◆ TEKS BACAAN:
>>
Pemerintah sebagai penyelenggara negara juga telah menerapkan berbagai langkah untuk menjaga hak kebebasan beragama selalu termanifestasi dalam kehidupan sehari-hari masyarakat.
 
Salah satunya melalui lokakarya bagi para guru. Kementerian Hukum dan Hak Asasi Manusia (Kemenkumham) RI bermitra dengan Institut Leimena, sebuah lembaga nonprofit yang berfokus pada program untuk keberagaman dan kesetaraan dalam masyarakat, dalam menggelar program Literasi Keagamaan Lintas Budaya (LKLB).
 
Direktur Jenderal (Dirjen) HAM Kemenkumham RI, Dhahana Putra, menyebut program itu dilakukan sebagai upaya membangun kesadaran pentingnya toleransi dan kebebasan beragama dengan melakukan diseminasi HAM yang mengedepankan pendekatan martabat manusia.
 
Dalam program tersebut, guru di seluruh Indonesia dari berbagai suku, agama, dan tingkat pendidikan yang diajar, ditanamkan dasar-dasar toleransi antaragama sebagaimana dalam hak sipil dan politik (sipol), salah satu dari dua pilar utama dalam hak asasi manusia.
 
Direktur Kerja Sama HAM, Direktorat Jenderal (Ditjen) HAM Kemenkumham RI Harniati yang menjadi fasilitator dalam program tersebut menyatakan dasar kebebasan beragama yang disampaikan oleh guru memiliki dampak signifikan dalam membentuk sikap toleransi dan pemahaman yang inklusif di kalangan siswa.
 
Terlebih oleh guru agama. Ilmu dengan nilai kebebasan beragama lekat dengan peran mereka karena di tangan merekalah pendidikan agama diajarkan sejak dini. Guru agama harus bisa mengintegrasikan nilai-nilai toleransi dan kebebasan beragama melalui metode pembelajaran secara teori maupun praktis.
 
Hal penting lainnya adalah para guru harus memberikan pengetahuan tentang supremasi hukum dalam kebebasan beragama di Indonesia. Mereka harus mengajarkan bahwa praktik keagamaan di Indonesia selaras dengan hukum dan undang-undang di Indonesia.
 
Tenaga Ahli Utama Kantor Staf Presiden (KSP) RI Prof. Dr. Siti Ruhaini Dzuhayatin menegaskan beragama di ruang publik Indonesia berarti sama dengan beragama yang tetap memanifestasikan nilai-nilai etnoreligius, namun dalam koridor tertentu yang dibatasi oleh seperangkat supremasi hukum yang mengatur tentang kebebasan beragama dan berkeyakinan di Indonesia.
 
Siti yang juga Senior Fellow di Institut Leimena itu mengatakan pula bahwa kebebasan beragama dan berkeyakinan oleh hukum dan undang-undang diambil dari kesamaan nilai-nilai agama, budaya, dan etnis yang ada di Indonesia.
 
Maka dari itu, pendidik pun harus mengerti pula bagaimana pergeseran masyarakat berpengaruh terhadap pandangan pada praktik beragama. Bagaimanapun, zaman terus bergerak maju dan dinamika masyarakat akan terus berubah.
<<
◆ CUPLIKAN DATA:
>>
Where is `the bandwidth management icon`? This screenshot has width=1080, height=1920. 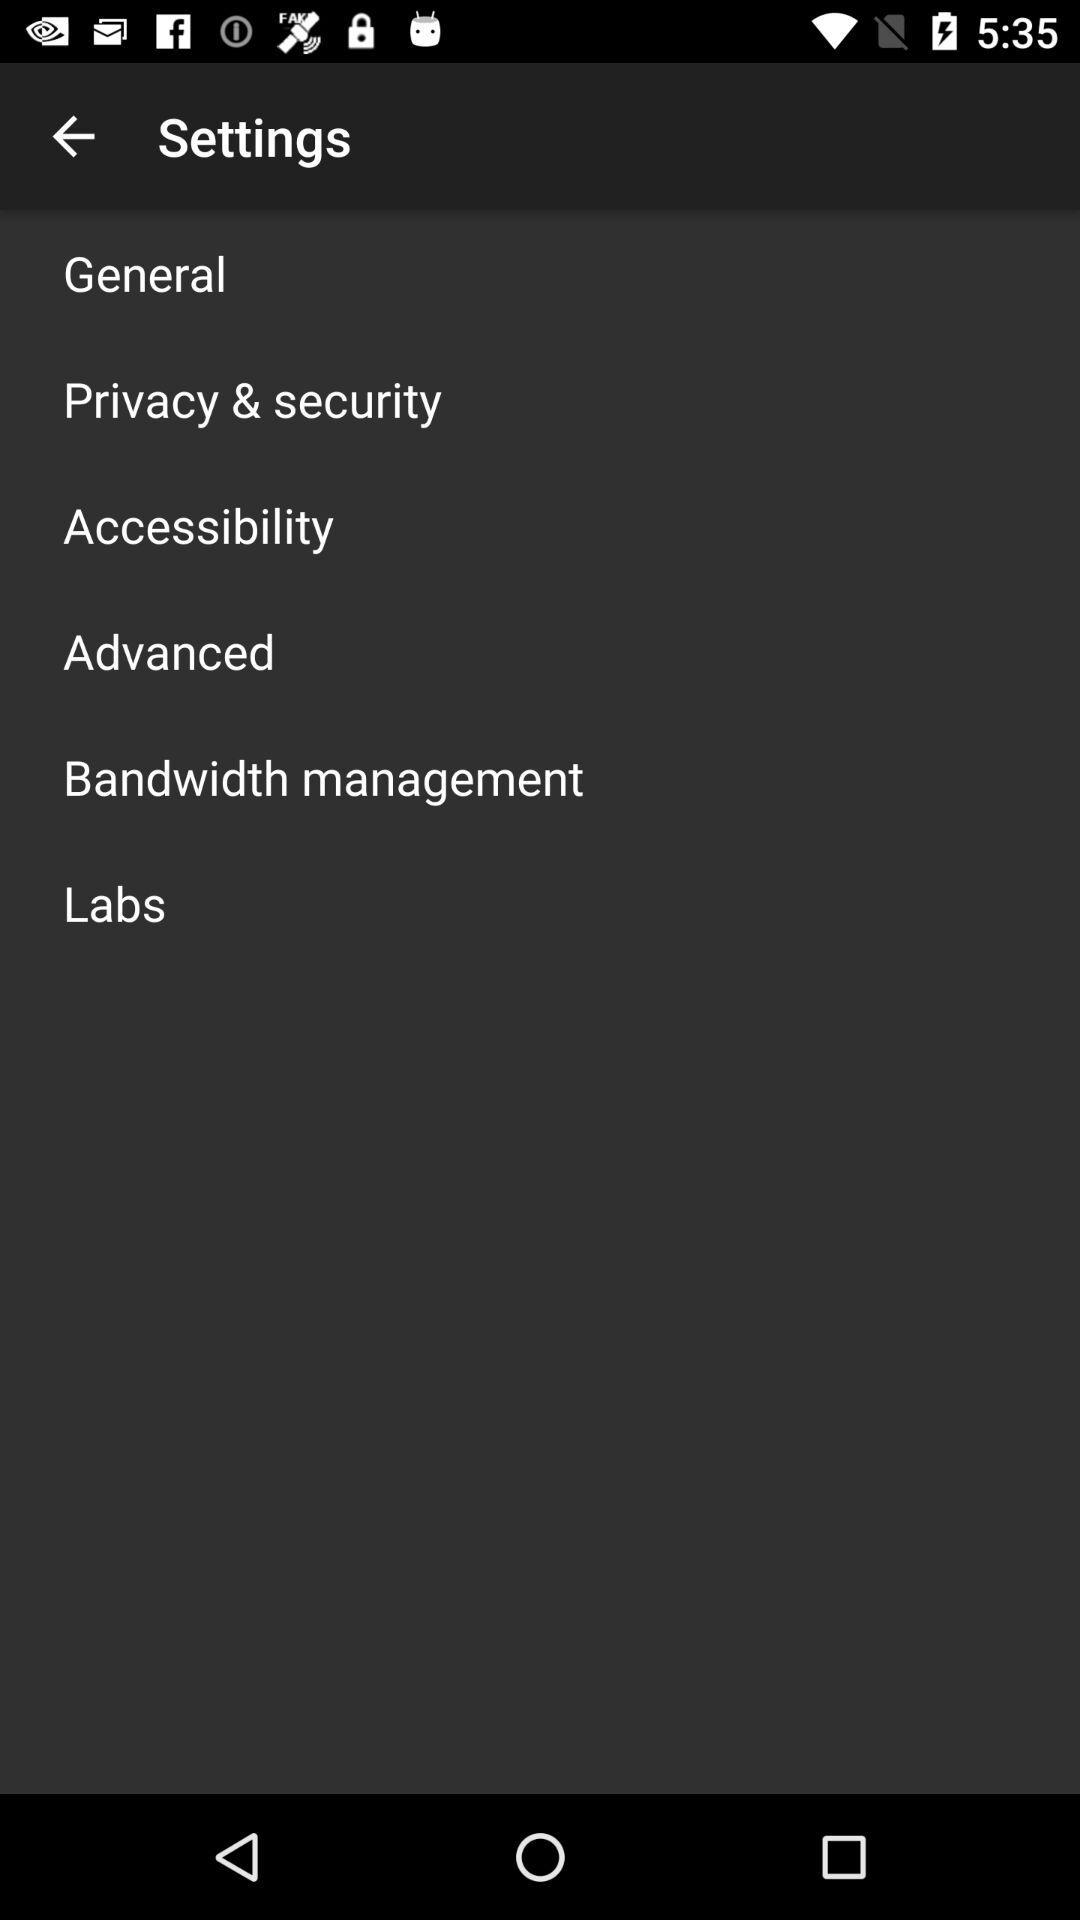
<<
◆ LATIHAN SINGKAT 1:
Menurut teks tentang kebebasan beragama, dengan lembaga apa Kemenkumham RI bermitra untuk menggelar program Literasi Keagamaan Lintas Budaya (LKLB)?
◆ LATIHAN SINGKAT 2:
Tulis lanjutan teks tentang kebebasan beragama, dimulai tepat setelah kalimat terakhirnya.
Baris-baris data tidak berperan sama sekali di sini.

◆ JAWABAN LATIHAN 1:
Institut Leimena.

◆ JAWABAN LATIHAN 2:
Mengambil contoh dari kasus kekerasan yang terjadi di Tangerang tersebut, para pelaku dijerat dengan beberapa pasal dengan ancaman pidana maksimal 10 tahun penjara.
 
Hal itu membuktikan bahwa negara sebagai penjaga rule of law menjunjung tinggi supremasi hukum dalam menjamin kebebasan beragama seseorang.
 
 
Implementasi untuk generasi mendatang
 
Selama tiga hari dua malam pada 3 -- 5 Mei 2024, sebanyak 35 guru dari wilayah Surabaya, Jawa Timur, belajar lebih dalam mengenai agama melalui pendekatan komparatif dalam program LKLB.
 
Para guru yang memiliki latar belakang dan agama yang berbeda-beda itu, disatukan dalam sebuah forum untuk saling berdiskusi mengenai ajaran toleransi dari agama masing-masing.
Para guru yang menjadi peserta lokakarya Literasi Keagamaan Literasi Budaya (LKLB) yang digelar Kemenkumham bersama Institut Leimena menerima penjelasan dari seorang pendeta di Gereja Kristen Abdiel (GKA) Gloria, Surabaya, Sabtu (4/5/2024). ANTARA/Nadia Putri Rahmani
 
Selain dari sesama guru, mereka juga mendapatkan kesempatan langsung untuk berdiskusi dengan pakar agama, seperti ustaz dan pendeta, tentang hal yang mereka ingin ketahui dari agama lain.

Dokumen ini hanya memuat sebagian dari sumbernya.